#### [WHAT YOU HAVE TO DO]
Find the line containing "Tap the auto-enhance" in the entries below. Restate it and each line after it, word for word, up to and including the line containing "Click the jne".

[Stored data entries]
——————————

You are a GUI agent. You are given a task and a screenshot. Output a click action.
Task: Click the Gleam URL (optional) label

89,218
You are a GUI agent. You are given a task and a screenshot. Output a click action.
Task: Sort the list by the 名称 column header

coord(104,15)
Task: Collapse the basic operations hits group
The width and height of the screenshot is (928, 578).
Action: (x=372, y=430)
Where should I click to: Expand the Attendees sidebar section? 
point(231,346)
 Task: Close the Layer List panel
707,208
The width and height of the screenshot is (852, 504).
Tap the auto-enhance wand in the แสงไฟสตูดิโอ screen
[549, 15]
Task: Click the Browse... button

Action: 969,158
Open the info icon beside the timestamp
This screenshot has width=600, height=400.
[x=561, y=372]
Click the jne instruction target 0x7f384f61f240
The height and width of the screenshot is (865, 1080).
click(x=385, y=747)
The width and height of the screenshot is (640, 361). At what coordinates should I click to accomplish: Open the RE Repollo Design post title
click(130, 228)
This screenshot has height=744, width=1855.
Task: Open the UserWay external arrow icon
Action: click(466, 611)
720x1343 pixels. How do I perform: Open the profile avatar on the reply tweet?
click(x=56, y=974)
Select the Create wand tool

——————————

#### [RESPONSE TO THE TASK]
Tap the auto-enhance wand in the แสงไฟสตูดิโอ screen
[549, 15]
Task: Click the Browse... button

Action: 969,158
Open the info icon beside the timestamp
This screenshot has width=600, height=400.
[x=561, y=372]
Click the jne instruction target 0x7f384f61f240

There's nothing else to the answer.